ESSEC Alumni : Que raconte Les Fleurs jumelles 

Philippe Nicolas : Deux grands patrons tombent au même instant de la terrasse d'un building. L'inspecteur Paul Askins retrouve dans leurs yeux une lentille étrange, sur laquelle est imprimée la photo d'un œil. Lawrence Vitti, un jeune Français traumatisé au pied de la victime qui a failli l'écraser, clame qu'il s'agit d'un meurtre. Par quels liens obscurs le touriste débarqué le matin même, dans un pays où il n'a jamais mis les pieds, se sent-il brutalement rattrapé par son passé ? Et complice de ce policier qui semble envoûté par la pupille mystérieuse ?

EA : Le titre fait-il référence aux tours jumelles de Manhattan ? 
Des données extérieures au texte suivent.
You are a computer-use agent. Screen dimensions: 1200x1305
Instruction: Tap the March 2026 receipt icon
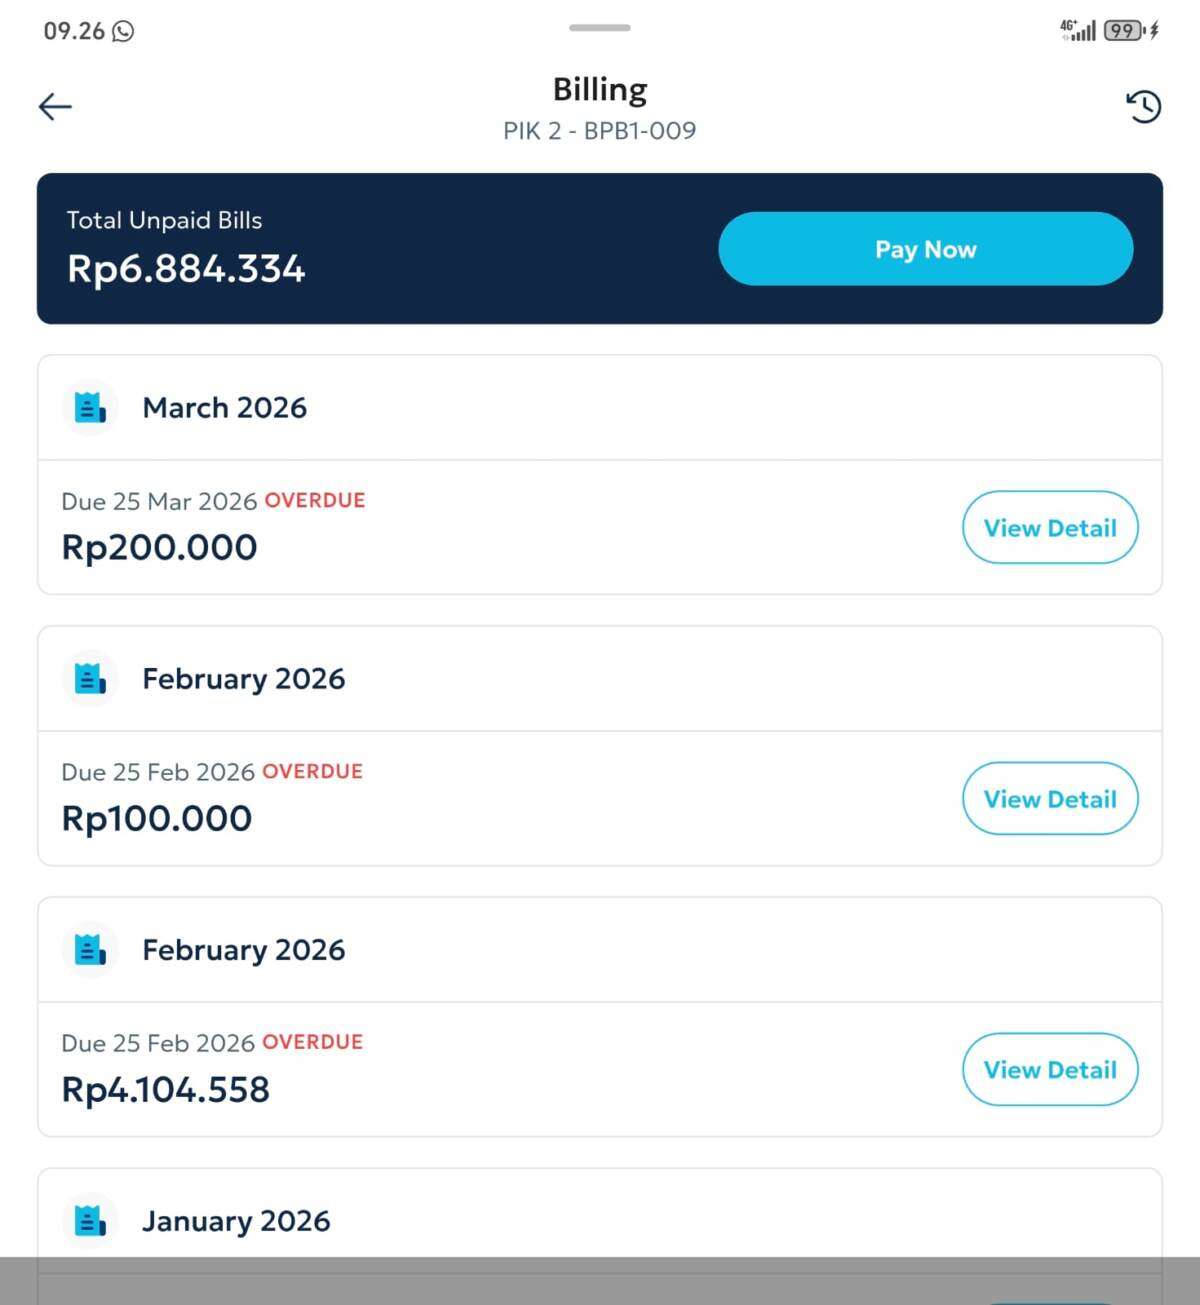tap(90, 408)
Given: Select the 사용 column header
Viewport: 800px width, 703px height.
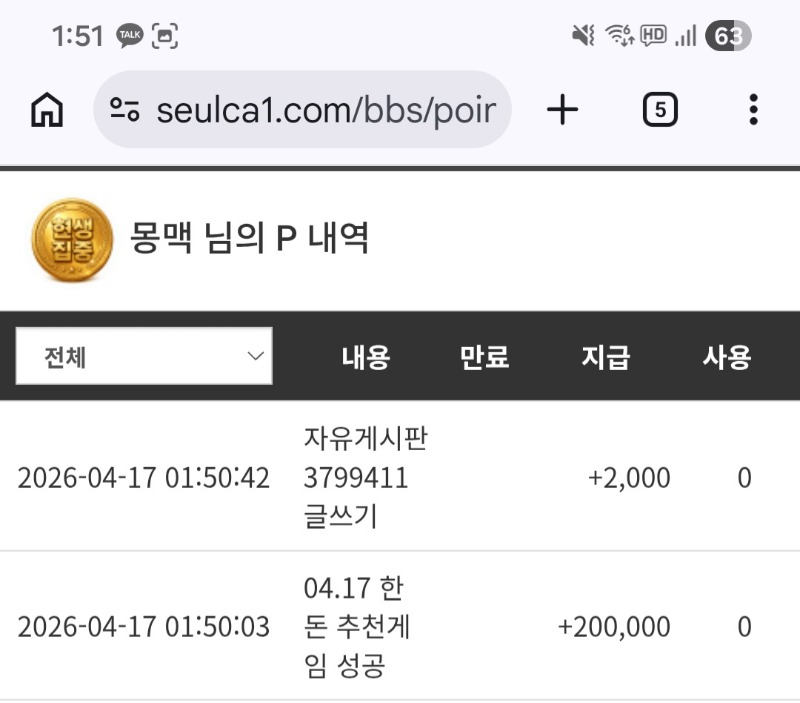Looking at the screenshot, I should pos(727,357).
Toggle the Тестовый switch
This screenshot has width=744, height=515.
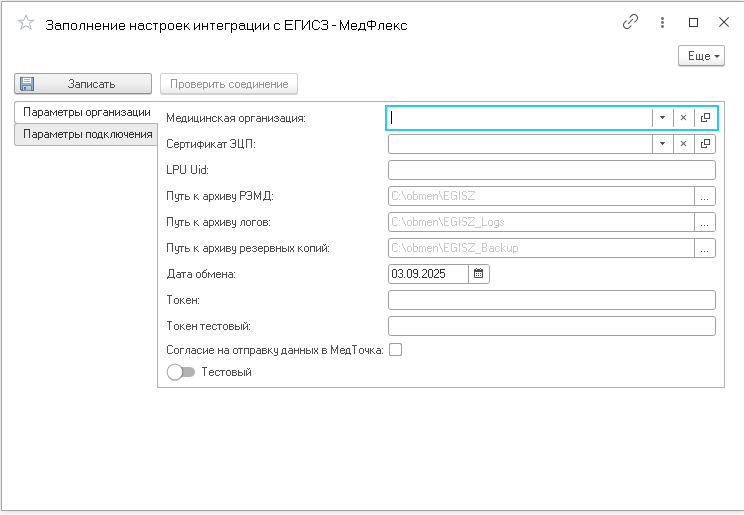pos(181,372)
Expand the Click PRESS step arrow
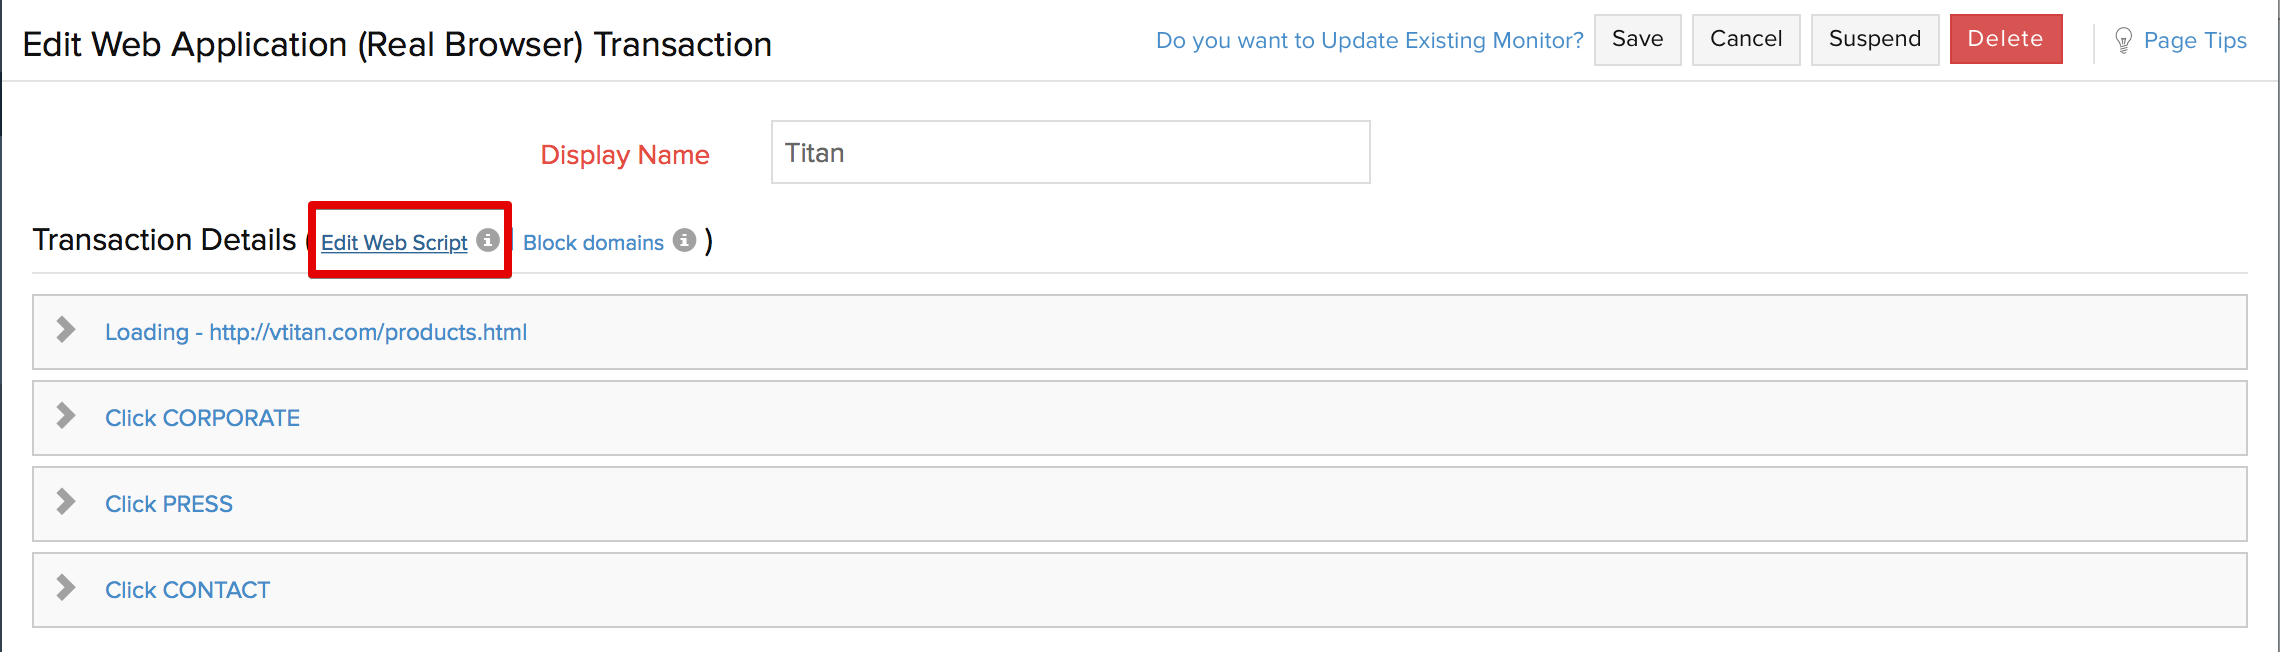Image resolution: width=2280 pixels, height=652 pixels. 66,502
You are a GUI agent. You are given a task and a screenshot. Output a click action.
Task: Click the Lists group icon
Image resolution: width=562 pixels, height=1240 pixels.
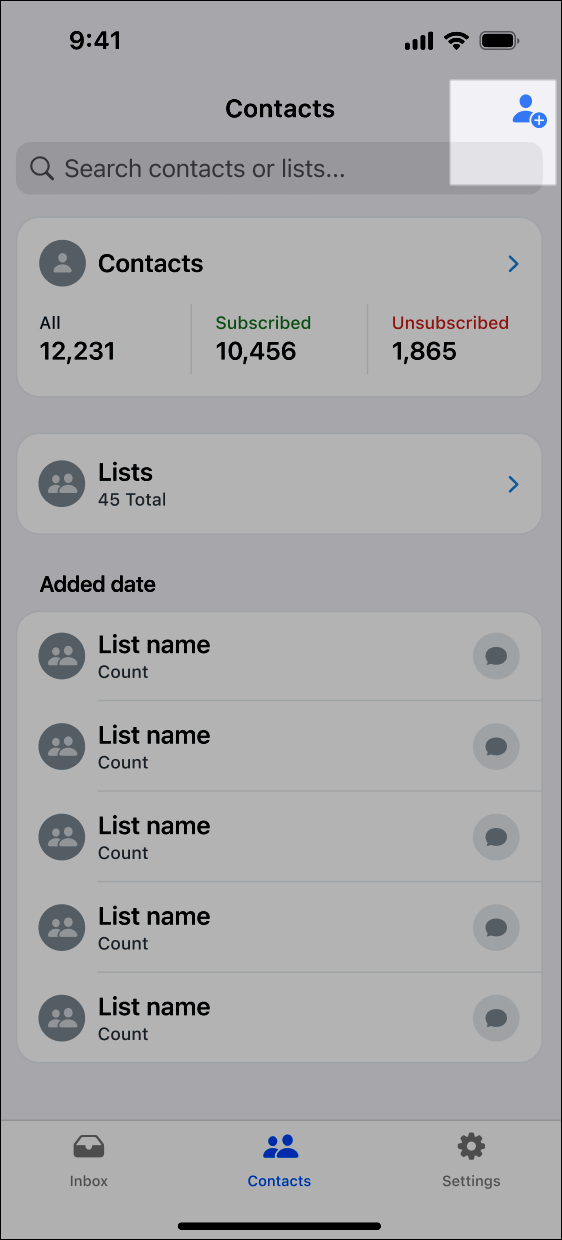[x=62, y=484]
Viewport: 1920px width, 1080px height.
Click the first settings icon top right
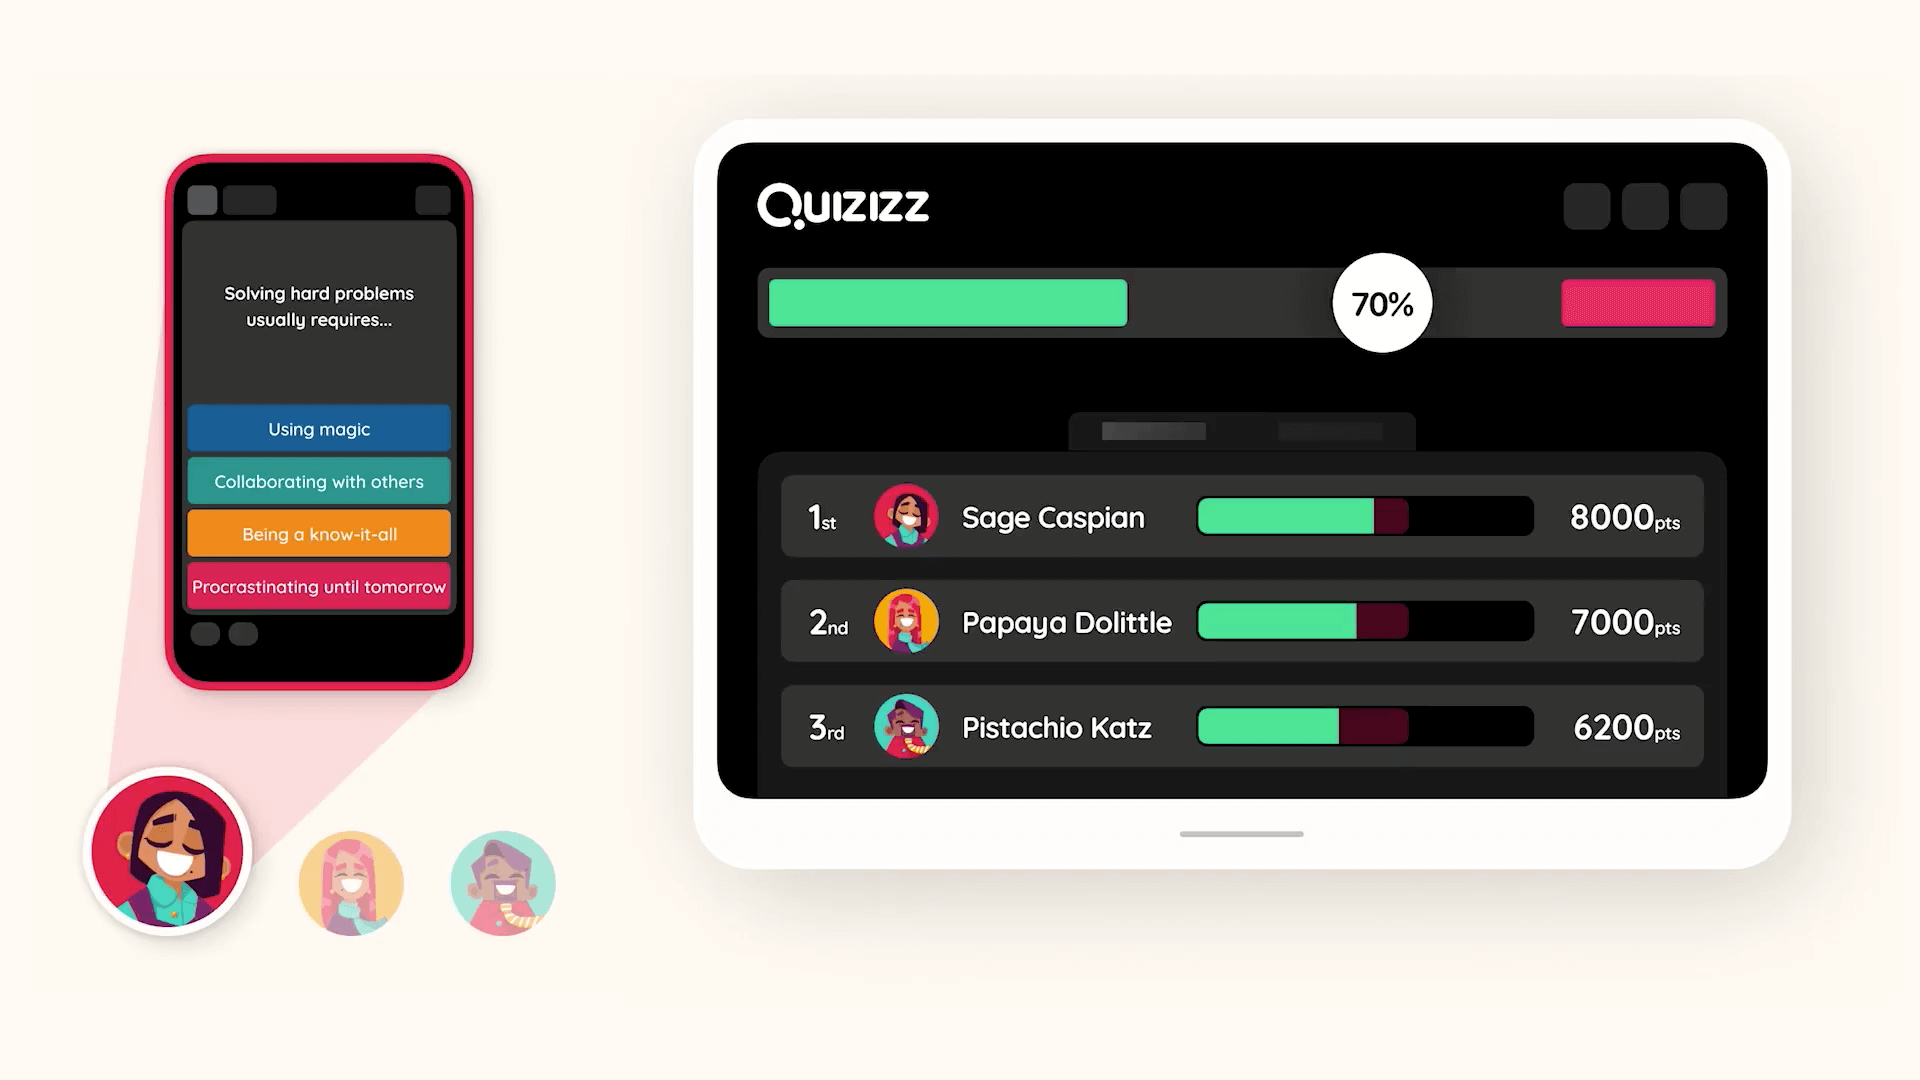pos(1585,206)
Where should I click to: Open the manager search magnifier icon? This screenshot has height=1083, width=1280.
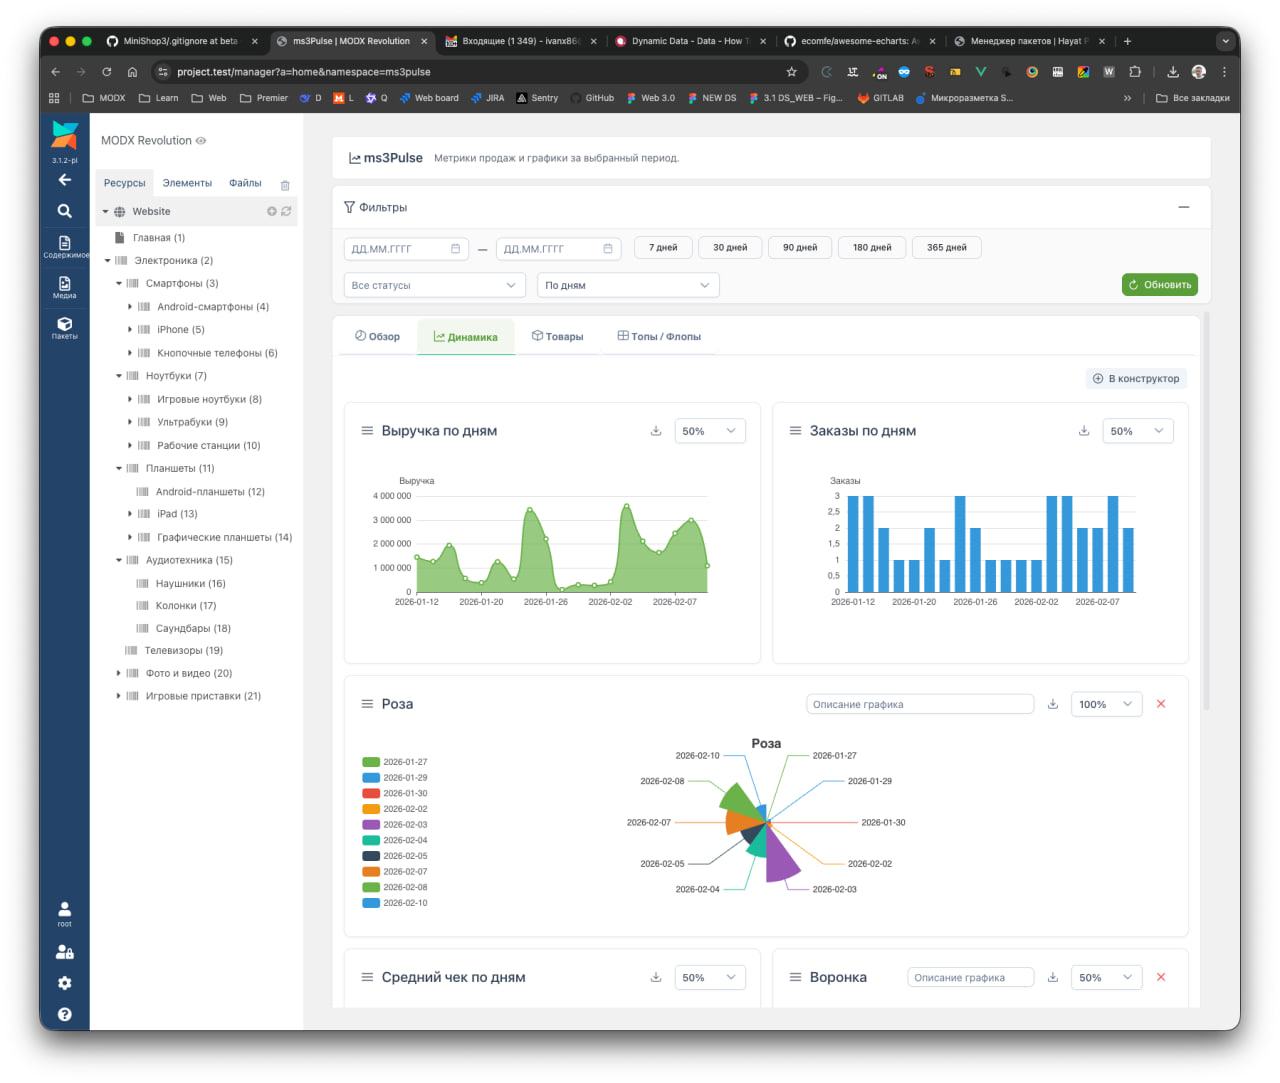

P. Nicolas : Absolument. J’ai vécu à New York avant le 11 septembre. J’allais prendre des verres au bar du restaurant Windows on the World situé tout en haut des tours, faisais mes courses dans le centre commercial situé tout en bas. Chacun se rappelle ce qu’il faisait ce jour là. J’étais cloué sur mon lit par un accident de moto lorsque ma mère m’a appelé pour me presser d’allumer la télévision… Images insoutenables, réalité impossible à assimiler… Avec mes « Twin Flowers », j’ai voulu un inventer un avenir à New York, à la fois inédit et radieux.

EA : À travers ce récit, vous parlez aussi de la révolution numérique…

P. Nicolas : Lorsque j’ai commencé à écrire Les Fleurs jumelles, l’iPhone n’était pas encore sorti. Vous verrez que mon roman était visionnaire sur ce point et qu’il le reste sur bien d’autres, avec des produits que les GAFAM développent actuellement. Je suis fasciné par l’impact qu’a le digital sur nos vies – j’ai d’ailleurs fait de l’informatique dans ma jeunesse, j’avais créé avec des camarades le premier club dédié de mon école. Mon regard : les nouvelles technologies rendent ce qui est bon en l’homme encore meilleur et ce qui est mauvais en lui encore pire. C’est pourquoi mon intrigue est à la fois noire et lumineuse.

EA : Quitte à aborder ce sujet, pourquoi avoir situé votre intrigue à New York plutôt que dans la Silicon Valley ?

P. Nicolas : J’ai un peu vécu en Californie, à San Francisco et à Los Angeles, connu la Silicon Valley, j’ai même fondé des start-up. Mon propos n’est cependant pas la technologie en soi, mais son impact sur la communauté des hommes, qui dans mon esprit ne peut être qu’urbaine. Comment l’innovation plongée au cœur de la cité, au cœur de chacun de nous, change-t-elle notre façon de vivre, nos rapports aux autres, notre appréhension même du réel ? Au point d’être salvatrice ou fatale ?

EA : Vous présentez également votre livre comme un polar boursier. Qu’entendez-vous par là ? 

P. Nicolas : Les deux grands patrons dont la mort ouvre le livre s’apprêtaient à signer un accord de fusion, immédiatement remis en cause du fait du drame. En dévissant, les deux champions du Nasdaq entraînent dans leur sillage leurs groupes cotés, qui entraînent à leur tour les autres valeurs technologiques, créant un effet de souffle sur les marchés boursiers. Quels produits révolutionnaires imaginaient en haut du gratte-ciel le président d'un groupe d'optique et le père d'un géant mondial des smartphones ? Quelles clauses contenaient l’accord, permettant d’annuler une fusion jugée moribonde par la presse financière, ou au contraire autorisant à la poursuivre pour peu qu’une tête s’empare des rênes ? Les amateurs de fusions et acquisitions devraient apprécier.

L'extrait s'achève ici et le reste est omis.